Подобная перспектива в корне отличается от тех подходов, в рамках которых производство смысла рассматривается исключительно как результат безличного, автоматического функционирования языка. Свое наиболее радикальное выражение эта позиция нашла в структуральной критике и в New Criticism; характерное для нее отрицание роли исторических агентов (авторов, издателей, читателей) и значения материальных форм текста, неразличение дискурсивных и недискурсивных практик означает опасный отход от исторического понимания произведений. Последнее в принципе невозможно без внимательного анализа того, каким образом в каждой конкретной исторической ситуации определяются категории, используемые для обозначения, описания и классификации различных дискурсов. А значит, мы должны не возводить в абсолют наши собственные понятия и критерии, а заново вписать эти дискурсы в их собственную историю.

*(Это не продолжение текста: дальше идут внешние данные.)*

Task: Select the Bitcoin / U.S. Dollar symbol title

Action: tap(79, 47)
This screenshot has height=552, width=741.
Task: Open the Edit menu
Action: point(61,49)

Это относится, например, к обычаю соотносить литературное произведение с неким именем собственным и рассматривать его как продукт творческого гения отдельной личности — автора. Однако практика эта применима не ко всем текстам и не ко всем эпохам. Одна из глав этой книги посвящена анализу механизмов, способствовавших становлению современной «авторской функции», как ее определяет Фуко. В ней обозначены основные моменты, связанные с выработкой этого понятия: в XVIII веке возникает тесная взаимосвязь между утверждением литературной собственности, теорией естественного права и эстетикой оригинальности; в эпоху Реформации благодаря государственной и религиозной цензуре складывается «уголовная апроприация» дискурсов; в XIV-XV веках, эпоху рукописной книги, некоторые современные авторы наделяются атрибутами, которые прежде были принадлежностью одних только Отцов Церкви и античных auctores.
Таким образом, возможность понимания текстов зависит от категорий, которыми обозначаются дискурсы и их принадлежность. Она зависит также от форм, в которых происходит распространение дискурсов. Формы эти можно выделять на разных уровнях.